A problem of the known art is that the known melting vessels do not have any means for adjusting the size of the molten metal outlet port formed in the vessel bottom. Thus, the vessels could not be stably used in the gas atomizing method.

SUMMARY OF THE INVENTION

Accordingly, it is a primary object of the invention to overcome the above-described problem of the known arts.

It is also an object of the present invention to provide an apparatus which, by employing a vessel, produces powder of a high-purity metal with a high degree of uniformity of the particle size.

It is a further object of the invention to provide a method of producing a melting vessel in a secure and economic way.

The above objects are solved by an apparatus having the features of claim 1 and a method having the features of claim 7 respectively. Preferred embodiments are defined in the respective dependant sub-claims.

According to a preferred embodiment of the present invention, a vessel for melting a high-purity metal comprises a vessel body provided with a cooling jacket and with an opening of a predetermined size formed in the bottom thereof, and a lid made of the same material as the high-purity metal to be molten and closing the bottom opening of the vessel body.

According to another preferred embodiment of the present invention, there is provided an apparatus for melting a high-purity metal, including: a melting vessel having a vessel body provided with an opening of a predetermined size formed in the bottom thereof, and a lid made of the same material as the high-purity metal to be molten and closing the bottom opening of the vessel body; a cooling system for cooling the inner surface region of the vessel body; a beam generating device; a measuring device for measuring the size of an output port formed in the lid and an analyzer; and a control device which controls one or both of the beam output power of the beam generating device and the rate of cooling effected by the cooling system in accordance with the output from the measuring device.

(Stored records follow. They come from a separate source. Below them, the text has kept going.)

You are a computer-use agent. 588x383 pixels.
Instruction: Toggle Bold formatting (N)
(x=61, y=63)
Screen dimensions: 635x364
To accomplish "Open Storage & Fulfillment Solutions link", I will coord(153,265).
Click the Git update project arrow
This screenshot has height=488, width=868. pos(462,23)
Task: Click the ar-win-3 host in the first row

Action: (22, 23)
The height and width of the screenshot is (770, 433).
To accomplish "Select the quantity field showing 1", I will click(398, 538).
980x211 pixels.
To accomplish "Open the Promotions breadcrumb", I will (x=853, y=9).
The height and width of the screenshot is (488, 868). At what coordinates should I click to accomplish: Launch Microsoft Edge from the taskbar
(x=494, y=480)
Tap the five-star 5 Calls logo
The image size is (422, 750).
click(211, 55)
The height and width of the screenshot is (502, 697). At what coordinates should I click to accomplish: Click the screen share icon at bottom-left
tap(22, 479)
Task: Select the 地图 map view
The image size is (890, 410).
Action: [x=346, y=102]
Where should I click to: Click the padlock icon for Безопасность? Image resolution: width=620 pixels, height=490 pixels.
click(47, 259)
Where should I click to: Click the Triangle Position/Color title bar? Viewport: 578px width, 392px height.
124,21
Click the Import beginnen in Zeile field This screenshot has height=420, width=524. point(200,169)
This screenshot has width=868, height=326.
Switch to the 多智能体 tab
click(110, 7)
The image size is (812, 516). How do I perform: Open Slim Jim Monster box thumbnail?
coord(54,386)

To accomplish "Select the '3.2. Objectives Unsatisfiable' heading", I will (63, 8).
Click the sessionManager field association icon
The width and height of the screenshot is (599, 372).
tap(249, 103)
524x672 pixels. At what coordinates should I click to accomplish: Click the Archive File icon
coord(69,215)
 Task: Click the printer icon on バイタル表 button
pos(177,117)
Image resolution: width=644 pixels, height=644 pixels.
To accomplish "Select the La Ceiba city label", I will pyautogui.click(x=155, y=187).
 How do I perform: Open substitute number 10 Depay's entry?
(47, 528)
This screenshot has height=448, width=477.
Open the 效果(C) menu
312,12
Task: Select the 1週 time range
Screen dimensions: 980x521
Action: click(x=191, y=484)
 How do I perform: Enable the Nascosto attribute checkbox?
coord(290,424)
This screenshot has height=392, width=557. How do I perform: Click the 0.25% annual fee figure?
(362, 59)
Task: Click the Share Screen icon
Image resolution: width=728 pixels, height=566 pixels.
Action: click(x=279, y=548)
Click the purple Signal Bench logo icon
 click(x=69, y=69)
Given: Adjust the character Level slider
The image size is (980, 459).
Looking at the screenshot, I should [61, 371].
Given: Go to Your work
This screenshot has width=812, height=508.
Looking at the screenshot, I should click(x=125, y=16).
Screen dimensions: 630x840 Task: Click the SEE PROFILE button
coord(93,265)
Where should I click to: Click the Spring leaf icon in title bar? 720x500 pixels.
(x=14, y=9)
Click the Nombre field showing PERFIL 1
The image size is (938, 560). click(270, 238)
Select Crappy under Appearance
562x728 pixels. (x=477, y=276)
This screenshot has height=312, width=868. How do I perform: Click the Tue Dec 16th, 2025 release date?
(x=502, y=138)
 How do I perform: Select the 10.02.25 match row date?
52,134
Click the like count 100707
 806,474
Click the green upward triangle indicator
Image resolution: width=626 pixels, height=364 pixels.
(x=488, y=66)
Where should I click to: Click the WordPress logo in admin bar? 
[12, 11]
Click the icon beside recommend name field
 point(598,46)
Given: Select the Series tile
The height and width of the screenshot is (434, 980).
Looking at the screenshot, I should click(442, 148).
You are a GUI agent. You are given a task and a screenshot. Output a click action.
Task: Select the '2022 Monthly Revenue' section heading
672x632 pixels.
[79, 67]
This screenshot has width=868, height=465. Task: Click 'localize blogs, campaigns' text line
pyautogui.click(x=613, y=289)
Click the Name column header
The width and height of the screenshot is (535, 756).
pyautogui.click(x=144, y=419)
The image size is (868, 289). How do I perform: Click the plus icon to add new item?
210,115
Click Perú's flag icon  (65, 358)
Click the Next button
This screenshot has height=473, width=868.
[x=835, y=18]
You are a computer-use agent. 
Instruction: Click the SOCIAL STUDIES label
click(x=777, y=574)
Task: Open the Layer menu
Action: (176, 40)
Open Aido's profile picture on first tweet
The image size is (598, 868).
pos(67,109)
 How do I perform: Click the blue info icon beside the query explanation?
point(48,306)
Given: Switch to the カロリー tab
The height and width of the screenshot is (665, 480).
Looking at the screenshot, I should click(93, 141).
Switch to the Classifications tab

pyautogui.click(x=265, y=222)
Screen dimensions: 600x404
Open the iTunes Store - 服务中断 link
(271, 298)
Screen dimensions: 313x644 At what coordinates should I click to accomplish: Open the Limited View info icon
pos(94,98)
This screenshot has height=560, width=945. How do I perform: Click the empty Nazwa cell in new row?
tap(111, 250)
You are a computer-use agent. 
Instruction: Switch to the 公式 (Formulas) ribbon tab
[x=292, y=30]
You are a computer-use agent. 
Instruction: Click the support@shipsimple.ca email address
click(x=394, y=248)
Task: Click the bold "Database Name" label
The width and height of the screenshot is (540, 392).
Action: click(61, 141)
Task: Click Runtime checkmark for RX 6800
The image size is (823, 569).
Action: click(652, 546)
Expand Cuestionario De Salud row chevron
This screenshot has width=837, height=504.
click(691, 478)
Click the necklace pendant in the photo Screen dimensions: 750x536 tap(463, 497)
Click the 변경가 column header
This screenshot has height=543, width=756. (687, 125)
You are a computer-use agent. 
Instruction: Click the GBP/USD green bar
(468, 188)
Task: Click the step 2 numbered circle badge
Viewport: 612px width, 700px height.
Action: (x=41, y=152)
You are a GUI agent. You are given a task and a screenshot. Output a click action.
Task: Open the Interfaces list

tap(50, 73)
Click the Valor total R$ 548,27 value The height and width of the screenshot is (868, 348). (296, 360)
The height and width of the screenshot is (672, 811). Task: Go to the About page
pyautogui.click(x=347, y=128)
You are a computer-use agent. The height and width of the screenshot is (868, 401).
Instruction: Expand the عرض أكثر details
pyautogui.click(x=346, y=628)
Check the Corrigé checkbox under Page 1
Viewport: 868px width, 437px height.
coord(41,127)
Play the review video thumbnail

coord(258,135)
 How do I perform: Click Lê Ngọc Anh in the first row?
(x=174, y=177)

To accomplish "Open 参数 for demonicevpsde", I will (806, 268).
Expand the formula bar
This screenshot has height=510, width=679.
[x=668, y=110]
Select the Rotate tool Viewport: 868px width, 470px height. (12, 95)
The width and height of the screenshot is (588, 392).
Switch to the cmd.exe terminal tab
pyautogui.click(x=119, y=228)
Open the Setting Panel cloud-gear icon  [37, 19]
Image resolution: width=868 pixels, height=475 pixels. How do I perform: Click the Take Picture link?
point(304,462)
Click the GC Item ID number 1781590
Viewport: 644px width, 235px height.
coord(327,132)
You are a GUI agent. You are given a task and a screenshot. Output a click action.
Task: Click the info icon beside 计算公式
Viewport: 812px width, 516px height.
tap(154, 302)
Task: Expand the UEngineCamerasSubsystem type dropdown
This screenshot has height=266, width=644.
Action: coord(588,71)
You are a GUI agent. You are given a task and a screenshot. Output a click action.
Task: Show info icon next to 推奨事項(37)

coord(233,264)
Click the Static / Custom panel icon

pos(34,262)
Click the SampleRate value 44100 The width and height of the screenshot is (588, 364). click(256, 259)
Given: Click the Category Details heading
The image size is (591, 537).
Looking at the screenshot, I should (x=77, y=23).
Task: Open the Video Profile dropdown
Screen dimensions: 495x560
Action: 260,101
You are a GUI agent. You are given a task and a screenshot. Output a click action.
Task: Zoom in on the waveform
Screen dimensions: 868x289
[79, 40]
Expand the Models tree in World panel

The above and other objects, features and advantages of the present invention will become clear from the following description of the preferred embodiments when the same is read in conjunction with the accompanying drawings.

BRIEF DESCRIPTION OF THE DRAWINGS

Fig. 1 is a schematic illustration of an embodiment of the melting vessel in accordance with the present invention;

Fig. 2 is a schematic illustration of a method for producing a melting vessel of the type shown in Fig. 1;

Fig. 3 is an illustration of the melting vessel in the state of use;

Fig. 4 is an illustration of an embodiment of a powder producing apparatus in accordance with the present invention; and

Fig. 5 is an illustration of another embodiment of the powder production apparatus.

F ig.6. is an illustration of the particle distribution between the sample of the invention and the conventional sample powder.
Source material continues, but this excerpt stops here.